Leitsatz (amtlich)

Geht das FG in einem Verfahren wegen Lohnsteuerermäßigung von einer unzulässigen Klageänderung beim Übergang des Klägers von der Verpflichtungs- zur Feststellungsklage aus, so sind weder zwei Streitwerte festzustellen, noch ist der einheitliche Streitwert in Höhe der zusammengerechneten Ansprüche zu bestimmen. Streitwert ist regelmäßig der vom Kläger beantragte Lohnsteuer-Ermäßigungsbetrag. Bei seiner Ermittlung ist die Höchstbetragsregelung für beschränkt abzugsfähige Sonderausgaben zu berücksichtigen.

 

Normenkette

FGO § 140 Abs. 3; LStDV § 20a Abs. 3

 

Tatbestand

Der Kläger und Beschwerdeführer (Kläger) hatte im Lohnsteuer-Ermäßigungsverfahren 1971 die Eintragung eines weiteren Freibetrags für Sonderausgaben wegen Bausparkassenbeiträgen von 2 200 DM verlangt. Der Aufforderung des Beklagten und Beschwerdegegners (FA), die Lohnsteuerkarte vorzulegen, kam der Kläger nicht nach, sondern erhob am 21. Mai 1971 Klage. Er beantragte, "die mit Antrag vom 27. März 1971 geltend gemachten Sonderausgaben in Form von Bausparbeiträgen als Freibetrag anzuerkennen". Das FG sah darin eine Verpflichtungsklage.
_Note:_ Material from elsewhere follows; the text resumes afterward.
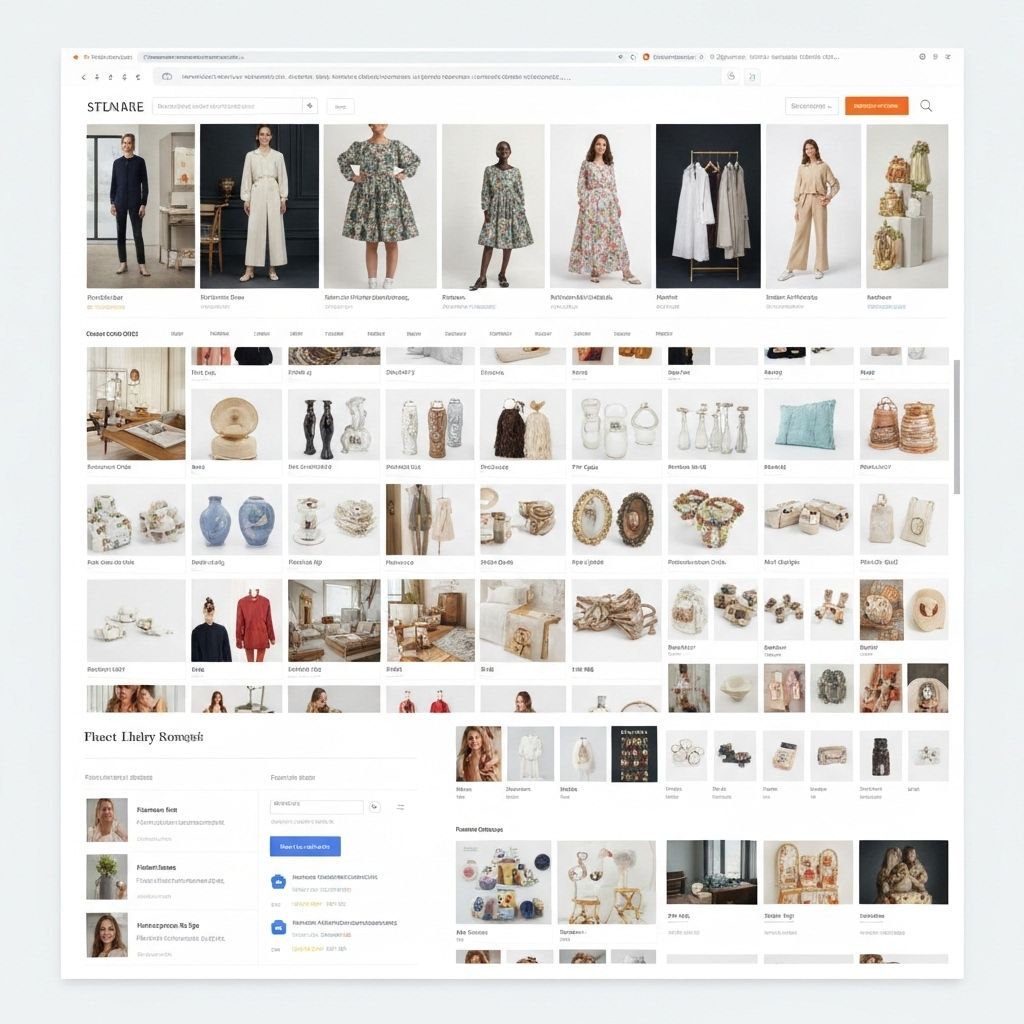Click the input field above blue button

click(x=316, y=806)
Mit Schriftsatz vom 11. Juli 1971 änderte der Kläger seinen Antrag, der nunmehr wie folgt lautete: "Es wird festgestellt, daß das FA dem Kläger den beantragten Freibetrag zu gewähren hat." Mit Schriftsatz vom 8: März 1972 erklärte der Kläger die Hauptsache für erledigt, soweit sie die steuerrechtliche Berücksichtigung von Bausparkassenbeiträgen betreffe; denn er habe sich zur Inanspruchnahme der Wohnungsbau-Prämie entschlossen. Das FA widersprach der Umstellung des Antrags und gab keine Erledigungserklärung ab. Das FG verneinte das Vorliegen der Voraussetzungen des § 67 Abs. 1 FGO und sah die Klageänderung als unzulässig an. Es wies sowohl die Verpflichtungs- als auch die Feststellungsklage ab und legte dem Kläger die Kosten des Verfahrens auf. Den Streitwert der Verpflichtungsklage und den Streitwert der Feststellungsklage setzte es auf j e 739 DM fest. Dagegen richtet sich die form- und fristgerecht eingelegte Beschwerde (§§ 146, 129 FGO). Der Kläger ist der Ansicht, daß das FG bei der Streitwertberechnung die Höchstbetragsregelung bei den beschränkt abzugsfähigen Sonderausgaben hätte berücksichtigen müssen. Im übrigen sei das rechtliche Interesse an einer Feststellungsklage nicht so hoch wie das bei einer Verpflichtungsklage. Es sei auch nur der Streitwert für die Feststellungsklage anzusetzen.

 

Entscheidungsgründe

Die Beschwerde ist begründet.

Der Kläger hat seinen Antrag zwar nicht beziffert, die Beschwerde läßt aber das Beschwerdebegehren erkennen und das ist als ausreichend anzusehen.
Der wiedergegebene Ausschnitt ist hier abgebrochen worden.